• EXERCISE SET:
**1.** Reproduce everything in the cooking tips from "Serves: 4 |" down to "bitter or soapy.".
**2.** Decide whether each statement agrees with the cooking tips: (a) the prep time is 25 minutes; (b) rinsing quinoa removes saponins; (c) cold water helps the tahini dressing turn smooth. Answer yes or no for each, and quote the words of the text that decide it.
**3.** List the opening sentence of every bulleted tip in the cooking tips.

• PAGE TEXT:
________________________________________

Serves: 4 | Prep Time: 20 minutes | Cook Time: 25 minutes | Total Time: 45 minutes

Before You Start: Tips & Ingredient Notes

  • Pat your shrimp completely dry. This is the single most important step for getting a nice sear on your shrimp instead of them steaming in their own moisture. Use paper towels and really press down to absorb all the liquid.
  • Don’t overcrowd the baking sheet. When roasting the sweet potato and broccoli, give them plenty of space. If they’re piled on top of each other, they’ll steam and become soggy instead of developing those delicious caramelized edges.
  • Rinse your quinoa thoroughly. I know I mentioned it before, but it’s worth repeating! Rinsing in a fine-mesh strainer under cold water until it runs clear removes saponins, which can make the quinoa taste bitter or soapy.
  • Use warm water for the dressing. Tahini can seize up and become thick and pasty when mixed with cold lemon juice. Using warm water helps it emulsify into a smooth, creamy, pourable consistency.

________________________________________

• RECORDED DATA:
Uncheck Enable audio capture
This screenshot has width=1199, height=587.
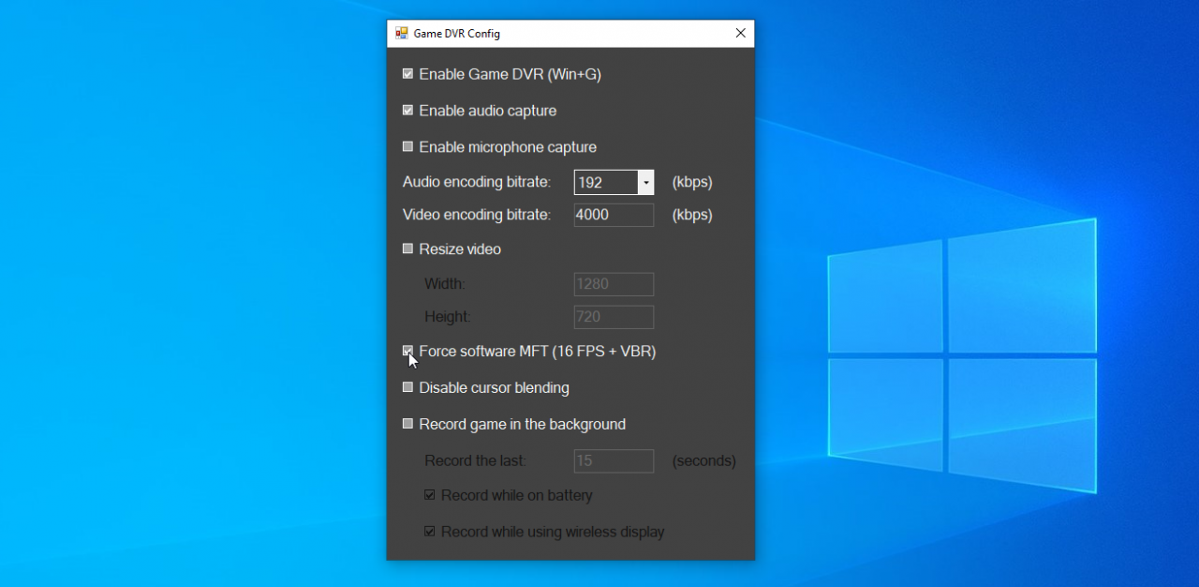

________________________________________

• SOLUTIONS TO EACH TASK:
**1.**
Serves: 4 | Prep Time: 20 minutes | Cook Time: 25 minutes | Total Time: 45 minutes

Before You Start: Tips & Ingredient Notes

  • Pat your shrimp completely dry. This is the single most important step for getting a nice sear on your shrimp instead of them steaming in their own moisture. Use paper towels and really press down to absorb all the liquid.
  • Don’t overcrowd the baking sheet. When roasting the sweet potato and broccoli, give them plenty of space. If they’re piled on top of each other, they’ll steam and become soggy instead of developing those delicious caramelized edges.
  • Rinse your quinoa thoroughly. I know I mentioned it before, but it’s worth repeating! Rinsing in a fine-mesh strainer under cold water until it runs clear removes saponins, which can make the quinoa taste bitter or soapy.

**2.**
(a) No: "Prep Time: 20 minutes"
(b) Yes: "removes saponins, which can make the quinoa taste bitter or soapy"
(c) No: "Using warm water helps it emulsify into a smooth, creamy, pourable consistency."

**3.**
Pat your shrimp completely dry.
Don’t overcrowd the baking sheet.
Rinse your quinoa thoroughly.
Use warm water for the dressing.